We currently have a unique opportunity to develop today the policies and procedures that should be in place in the future to help people benefit from genetic information and minimize harm. We know we need trained personnel to interpret the data and we currently have a dramatic paucity of these individuals. We know that insurance and privacy concerns are blocking people even now from taking advantage of the existing genetic information that could be advantageous to their health, for fear of discrimination and retribution. We know that people are resisting even taking part in genetic research for fear of genetic discrimination in the future. We know that there is timing to diseases and we need to respect an individual’s decision-making about when or whether to acquire genetic information.

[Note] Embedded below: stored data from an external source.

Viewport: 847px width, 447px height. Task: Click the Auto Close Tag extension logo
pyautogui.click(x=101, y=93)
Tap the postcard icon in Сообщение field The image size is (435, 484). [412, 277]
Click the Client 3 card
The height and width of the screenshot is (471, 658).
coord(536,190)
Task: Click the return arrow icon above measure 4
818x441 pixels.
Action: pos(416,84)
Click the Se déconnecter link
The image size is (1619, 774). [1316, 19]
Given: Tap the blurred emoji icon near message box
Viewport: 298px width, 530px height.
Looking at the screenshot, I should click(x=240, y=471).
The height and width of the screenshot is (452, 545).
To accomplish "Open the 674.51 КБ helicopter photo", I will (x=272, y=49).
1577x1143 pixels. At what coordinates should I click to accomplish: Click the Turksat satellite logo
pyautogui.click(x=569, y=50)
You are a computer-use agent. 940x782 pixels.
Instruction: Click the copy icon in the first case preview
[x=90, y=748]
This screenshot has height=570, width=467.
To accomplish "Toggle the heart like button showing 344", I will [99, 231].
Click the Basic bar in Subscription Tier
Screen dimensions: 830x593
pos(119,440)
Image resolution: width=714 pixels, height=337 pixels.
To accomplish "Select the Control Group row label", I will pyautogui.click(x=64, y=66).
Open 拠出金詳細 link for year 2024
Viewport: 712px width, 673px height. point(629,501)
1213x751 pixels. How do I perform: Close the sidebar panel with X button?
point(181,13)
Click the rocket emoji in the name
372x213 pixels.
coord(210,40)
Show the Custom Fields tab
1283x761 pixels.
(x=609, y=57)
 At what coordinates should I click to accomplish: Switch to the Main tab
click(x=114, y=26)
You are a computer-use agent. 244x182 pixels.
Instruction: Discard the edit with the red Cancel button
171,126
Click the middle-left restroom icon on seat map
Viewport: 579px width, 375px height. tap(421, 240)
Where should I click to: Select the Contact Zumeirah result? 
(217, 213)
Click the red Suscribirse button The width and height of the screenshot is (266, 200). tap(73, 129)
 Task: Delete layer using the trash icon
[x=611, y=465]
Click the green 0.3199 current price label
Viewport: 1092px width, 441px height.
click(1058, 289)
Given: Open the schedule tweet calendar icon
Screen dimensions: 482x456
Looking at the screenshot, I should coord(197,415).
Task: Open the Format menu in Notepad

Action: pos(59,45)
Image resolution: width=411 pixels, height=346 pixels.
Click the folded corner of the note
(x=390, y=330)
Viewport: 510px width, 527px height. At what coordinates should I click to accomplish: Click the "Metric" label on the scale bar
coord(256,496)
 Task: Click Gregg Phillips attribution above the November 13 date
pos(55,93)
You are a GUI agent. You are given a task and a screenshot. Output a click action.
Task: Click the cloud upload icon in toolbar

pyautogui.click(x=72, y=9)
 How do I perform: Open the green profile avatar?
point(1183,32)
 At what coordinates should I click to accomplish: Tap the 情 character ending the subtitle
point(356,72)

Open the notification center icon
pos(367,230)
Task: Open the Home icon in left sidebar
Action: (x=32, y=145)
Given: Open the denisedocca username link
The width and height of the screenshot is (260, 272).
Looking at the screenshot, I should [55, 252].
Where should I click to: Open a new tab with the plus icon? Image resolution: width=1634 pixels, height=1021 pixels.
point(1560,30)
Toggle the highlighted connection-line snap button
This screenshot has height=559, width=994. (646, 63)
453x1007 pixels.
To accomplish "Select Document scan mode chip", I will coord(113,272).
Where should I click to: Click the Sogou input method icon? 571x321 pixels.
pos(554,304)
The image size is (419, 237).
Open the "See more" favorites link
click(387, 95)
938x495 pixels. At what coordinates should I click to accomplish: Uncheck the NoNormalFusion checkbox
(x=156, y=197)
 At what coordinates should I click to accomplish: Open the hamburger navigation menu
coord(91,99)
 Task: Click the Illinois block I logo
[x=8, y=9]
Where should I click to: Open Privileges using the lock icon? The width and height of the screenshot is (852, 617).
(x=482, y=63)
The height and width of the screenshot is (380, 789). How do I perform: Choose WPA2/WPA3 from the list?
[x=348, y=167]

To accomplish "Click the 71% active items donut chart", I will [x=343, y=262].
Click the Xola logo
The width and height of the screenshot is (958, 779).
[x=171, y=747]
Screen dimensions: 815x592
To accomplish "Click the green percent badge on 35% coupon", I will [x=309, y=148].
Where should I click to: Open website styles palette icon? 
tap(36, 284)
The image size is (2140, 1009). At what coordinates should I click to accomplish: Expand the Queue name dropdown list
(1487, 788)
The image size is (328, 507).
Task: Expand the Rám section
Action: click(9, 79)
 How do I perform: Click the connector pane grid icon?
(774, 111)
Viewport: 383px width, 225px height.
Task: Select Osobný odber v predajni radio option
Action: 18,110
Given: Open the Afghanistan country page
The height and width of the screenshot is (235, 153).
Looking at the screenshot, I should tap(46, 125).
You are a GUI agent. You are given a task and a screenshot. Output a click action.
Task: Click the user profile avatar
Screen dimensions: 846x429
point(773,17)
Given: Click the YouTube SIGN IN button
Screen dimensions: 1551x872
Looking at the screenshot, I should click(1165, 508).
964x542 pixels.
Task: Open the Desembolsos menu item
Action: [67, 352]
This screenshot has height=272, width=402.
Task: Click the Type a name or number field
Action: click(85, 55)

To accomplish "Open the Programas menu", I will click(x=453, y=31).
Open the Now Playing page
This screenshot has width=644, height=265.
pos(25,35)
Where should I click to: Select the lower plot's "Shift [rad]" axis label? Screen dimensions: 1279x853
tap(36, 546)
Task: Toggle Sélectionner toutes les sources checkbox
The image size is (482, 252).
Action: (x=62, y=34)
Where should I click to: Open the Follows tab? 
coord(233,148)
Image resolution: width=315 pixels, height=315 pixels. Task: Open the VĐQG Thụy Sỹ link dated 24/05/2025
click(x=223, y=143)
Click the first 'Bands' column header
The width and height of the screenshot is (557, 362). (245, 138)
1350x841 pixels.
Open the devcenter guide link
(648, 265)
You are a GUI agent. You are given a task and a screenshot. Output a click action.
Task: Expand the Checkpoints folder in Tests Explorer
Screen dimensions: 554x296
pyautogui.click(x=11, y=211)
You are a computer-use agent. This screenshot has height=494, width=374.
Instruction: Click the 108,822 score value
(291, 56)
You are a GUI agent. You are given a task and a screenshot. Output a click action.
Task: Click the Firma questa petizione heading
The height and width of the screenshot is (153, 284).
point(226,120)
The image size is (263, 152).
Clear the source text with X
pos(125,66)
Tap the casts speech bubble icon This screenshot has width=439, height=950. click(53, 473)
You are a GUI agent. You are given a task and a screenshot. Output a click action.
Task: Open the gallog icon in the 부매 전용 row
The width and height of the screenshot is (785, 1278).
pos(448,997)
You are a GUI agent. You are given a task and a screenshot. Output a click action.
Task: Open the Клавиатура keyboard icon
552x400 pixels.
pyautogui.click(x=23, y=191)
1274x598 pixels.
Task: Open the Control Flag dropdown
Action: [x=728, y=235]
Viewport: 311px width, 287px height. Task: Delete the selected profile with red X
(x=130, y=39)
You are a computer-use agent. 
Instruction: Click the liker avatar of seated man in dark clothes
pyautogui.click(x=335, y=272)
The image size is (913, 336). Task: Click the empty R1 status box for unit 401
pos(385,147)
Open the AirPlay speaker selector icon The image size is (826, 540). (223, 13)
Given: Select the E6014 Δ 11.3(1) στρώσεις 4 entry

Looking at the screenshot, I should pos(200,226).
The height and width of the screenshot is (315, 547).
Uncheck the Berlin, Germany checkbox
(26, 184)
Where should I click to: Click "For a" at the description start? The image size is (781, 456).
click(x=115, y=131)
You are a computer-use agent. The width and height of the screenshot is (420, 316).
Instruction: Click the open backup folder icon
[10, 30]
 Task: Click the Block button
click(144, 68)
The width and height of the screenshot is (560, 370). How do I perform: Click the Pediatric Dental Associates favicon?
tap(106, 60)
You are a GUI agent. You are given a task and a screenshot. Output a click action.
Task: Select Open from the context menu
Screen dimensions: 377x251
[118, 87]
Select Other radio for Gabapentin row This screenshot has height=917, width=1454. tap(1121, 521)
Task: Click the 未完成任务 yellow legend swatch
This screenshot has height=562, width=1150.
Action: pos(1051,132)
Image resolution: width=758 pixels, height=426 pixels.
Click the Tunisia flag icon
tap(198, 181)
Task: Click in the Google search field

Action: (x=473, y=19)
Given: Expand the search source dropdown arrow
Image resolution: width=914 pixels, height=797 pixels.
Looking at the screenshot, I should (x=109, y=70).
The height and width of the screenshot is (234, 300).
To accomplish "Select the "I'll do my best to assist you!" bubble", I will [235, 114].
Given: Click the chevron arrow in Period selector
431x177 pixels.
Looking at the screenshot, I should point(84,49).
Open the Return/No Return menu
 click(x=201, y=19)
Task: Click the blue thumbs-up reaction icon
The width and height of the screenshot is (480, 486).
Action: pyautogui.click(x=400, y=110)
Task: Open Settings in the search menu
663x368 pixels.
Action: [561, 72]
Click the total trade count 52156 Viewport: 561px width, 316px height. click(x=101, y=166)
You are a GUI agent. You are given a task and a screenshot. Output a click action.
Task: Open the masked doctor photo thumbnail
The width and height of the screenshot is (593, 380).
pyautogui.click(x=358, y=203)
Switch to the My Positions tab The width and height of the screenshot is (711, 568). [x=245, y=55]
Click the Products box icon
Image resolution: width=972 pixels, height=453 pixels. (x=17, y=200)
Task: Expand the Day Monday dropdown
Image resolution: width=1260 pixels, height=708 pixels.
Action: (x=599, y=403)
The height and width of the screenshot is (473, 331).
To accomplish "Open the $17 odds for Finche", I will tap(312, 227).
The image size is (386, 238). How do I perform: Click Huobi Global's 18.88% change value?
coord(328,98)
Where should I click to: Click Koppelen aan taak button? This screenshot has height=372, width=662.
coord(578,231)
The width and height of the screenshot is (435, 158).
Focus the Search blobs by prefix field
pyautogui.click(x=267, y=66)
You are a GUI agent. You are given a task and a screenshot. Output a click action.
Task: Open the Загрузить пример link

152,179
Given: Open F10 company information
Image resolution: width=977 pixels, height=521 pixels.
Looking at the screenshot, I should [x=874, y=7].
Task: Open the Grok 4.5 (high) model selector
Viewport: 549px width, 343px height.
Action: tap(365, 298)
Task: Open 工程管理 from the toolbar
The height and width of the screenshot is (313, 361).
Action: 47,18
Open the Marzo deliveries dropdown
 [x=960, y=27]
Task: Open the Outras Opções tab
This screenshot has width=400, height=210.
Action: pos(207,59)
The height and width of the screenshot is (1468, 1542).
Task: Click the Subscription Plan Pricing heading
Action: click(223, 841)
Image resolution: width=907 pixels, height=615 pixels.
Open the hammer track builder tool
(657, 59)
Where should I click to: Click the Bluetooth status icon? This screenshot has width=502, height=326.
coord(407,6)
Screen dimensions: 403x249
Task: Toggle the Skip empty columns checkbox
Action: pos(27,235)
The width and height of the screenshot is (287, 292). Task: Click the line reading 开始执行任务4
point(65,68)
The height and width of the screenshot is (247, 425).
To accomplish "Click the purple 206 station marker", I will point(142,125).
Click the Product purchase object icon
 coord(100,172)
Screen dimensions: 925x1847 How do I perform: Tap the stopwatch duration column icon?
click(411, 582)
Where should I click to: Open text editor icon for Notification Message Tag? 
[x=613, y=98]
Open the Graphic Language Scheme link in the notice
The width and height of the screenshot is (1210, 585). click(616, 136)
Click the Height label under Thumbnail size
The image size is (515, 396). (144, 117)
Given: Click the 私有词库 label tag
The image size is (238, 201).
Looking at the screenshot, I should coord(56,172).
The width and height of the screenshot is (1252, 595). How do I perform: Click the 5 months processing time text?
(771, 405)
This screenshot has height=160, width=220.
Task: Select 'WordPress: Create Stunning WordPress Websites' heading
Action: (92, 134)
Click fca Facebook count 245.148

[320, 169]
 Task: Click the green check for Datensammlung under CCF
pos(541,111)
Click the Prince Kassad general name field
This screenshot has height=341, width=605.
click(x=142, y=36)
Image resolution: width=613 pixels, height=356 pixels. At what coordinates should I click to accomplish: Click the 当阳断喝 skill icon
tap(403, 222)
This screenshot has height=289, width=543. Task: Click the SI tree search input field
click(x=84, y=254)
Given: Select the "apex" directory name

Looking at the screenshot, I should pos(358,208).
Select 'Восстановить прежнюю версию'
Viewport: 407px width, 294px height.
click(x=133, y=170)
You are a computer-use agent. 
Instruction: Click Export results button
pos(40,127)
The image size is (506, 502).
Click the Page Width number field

We also hope that research on diseases is a moving target. In the HD field, we hope that research will lead to new breakthroughs in treatments and cures. For example, some proming studies are now being carried out using RNA interference to prevent the abnormal protein from even making its toxic product. This could be a cure for HD, as well as for many other disorders. Probably the earlier that treatment is delivered, the more chance it has of working to prevent the disease, rather than counting on the treatment to reverse an already existent disease process. Treatment itself could be deleterious, however.
We may need to genetically test for the HD gene earlier in the lifespan if a treatment is developed that requires early delivery. So it will be important to be flexible in setting and observing guidelines about testing. We hope to have a reason to change, but it is still difficult information to receive. I would like to end with a letter I received from a family member which underscores why we must maintain caution, vigilance and optimism. And why we need your help.
“Those of us who have been told we have the gene are facing such a black, uncertain future. The worst part about testing positive is the uncertainty: when will the symptoms start and what will they look like? We’re talking about suicide.
...For us, suicide isn’t an “if” but a “when” and a “how.” We plan the logistics and whether it should be staged as an accident. The big question is how do you (or your designated loved one, if you’ve enlisted help) know when it’s time?
What is shaking up my frame of reference is [the idea] that a cure [could be possible]. If that happens, then I have a future. That’s a little spooky. I am used to looking at my life and seeing nothing after age 50 or 55 because I will have ended my life by then.”